BRASÍLIA - Depois de um encontro com o ex-ministro José Dirceu, o também ex-ministro Gilberto Carvalho disse nesta sexta-feira que militantes do PT vão evitar fazer manifestações em frente ao prédio onde o ex-chefe da Casa Cível deverá morar enquanto aguarda desdobramentos dos processos em que é acusado de desviar dinheiro da Petrobras. Ontem, militantes antipetistas cercaram o carro e tentaram atacar Dirceu, quando ele retornava a Brasília depois de passar um ano e nove meses em prisão preventiva em Curitiba.
— Não vamos responder ao ódio com ódio. Vamos estender a mão. Tudo que o Dirceu quer agora é ficar em paz com a família — disse Carvalho.
Ele afirma ainda que amigos de Dirceu vão suspender futuras visitas ao ex-ministro para evitar a aglomeração de jornalistas e manifestantes no local. Carvalho disse, no entanto, que é inaceitável que ocorra nova invasão do prédio, como aconteceu na chegada do ex-ministro.
Manifestantes só foram contidos quando estavam na porta do elevador da garagem do prédio.
— As pessoas que invadiram o prédio vão ser processadas — disse Carvalho.
O subsíndico Francisco Lucas reclamou da invasão do prédio e da desordem que teria se seguido aos protestos da noite de quinta-feira. Mas disse que não haverá mudança de regras.
— As regras do condomínio já existem e tem que ser respeitadas. Todos vão ser tratados com respeito. A única coisa que não podemos aceitar é invasão, falta de respeito — disse.

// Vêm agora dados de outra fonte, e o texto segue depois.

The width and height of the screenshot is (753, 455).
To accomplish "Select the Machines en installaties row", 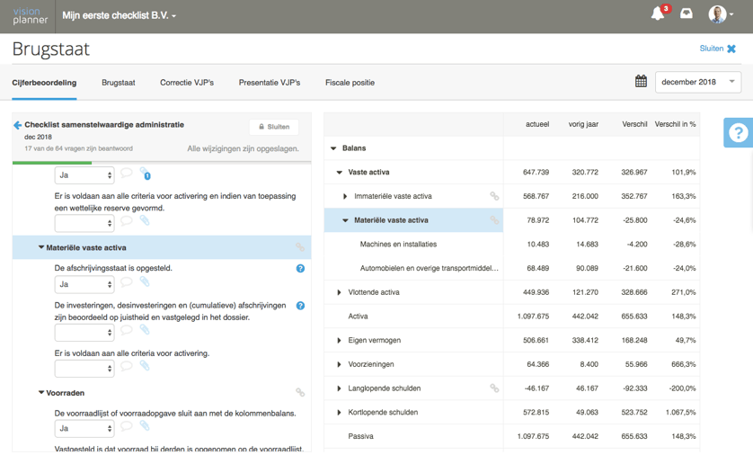I will point(398,245).

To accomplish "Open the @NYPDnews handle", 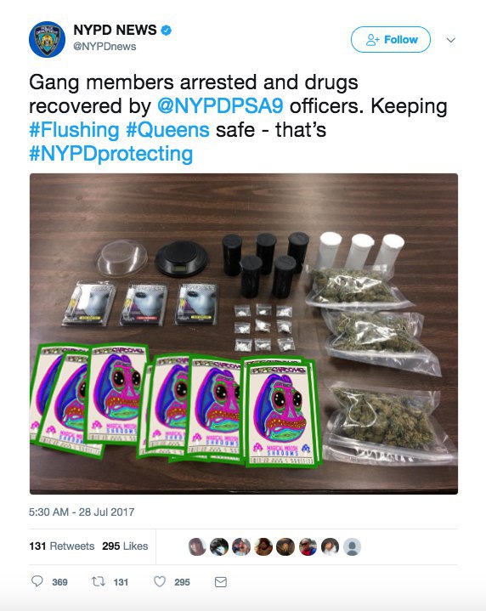I will (105, 47).
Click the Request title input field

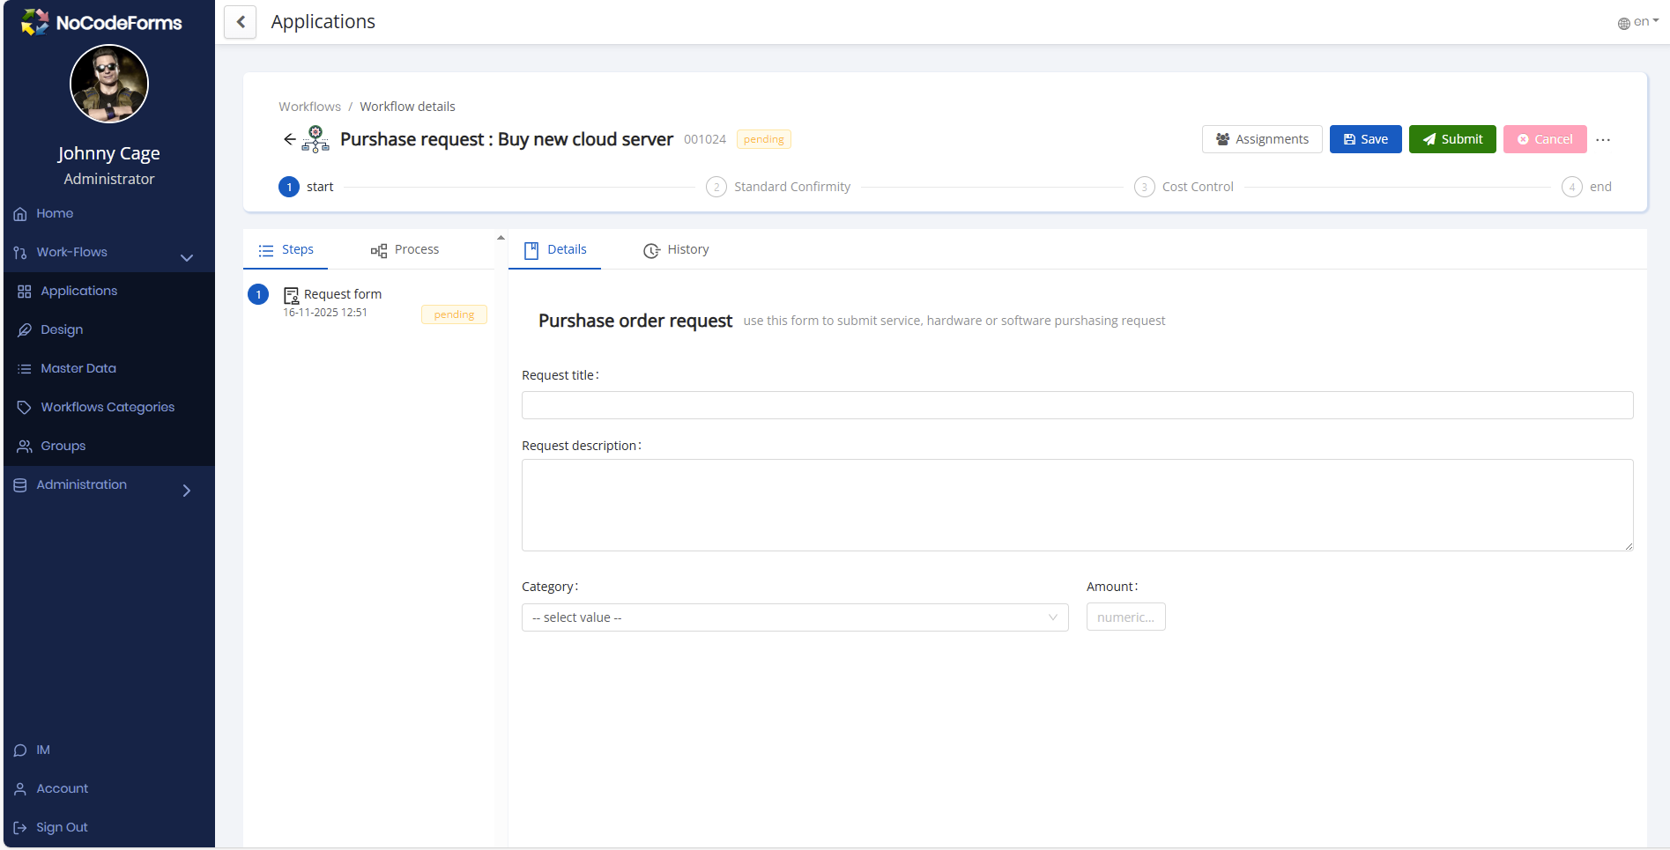(x=1076, y=405)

Momentos depois da saída de Carvalho, a professora Márcia Alves Ferreira apareceu na entrada do prédio perguntando onde haveria uma floricultura. Ele iria comprar flores para Dirceu.
— Será um ato de desagravo porque ele ajudou a nos tirar da ditadura — disse.
No momento, só fotógrafos e jornalistas estão no local. Mas manifestantes antipetistas disseram ontem que voltariam a fazer protestos contra Dirceu ainda hoje.
Antes de sair do local, Gilberto Carvalho foi interpelado por uma manifestante e houve um bate-boca.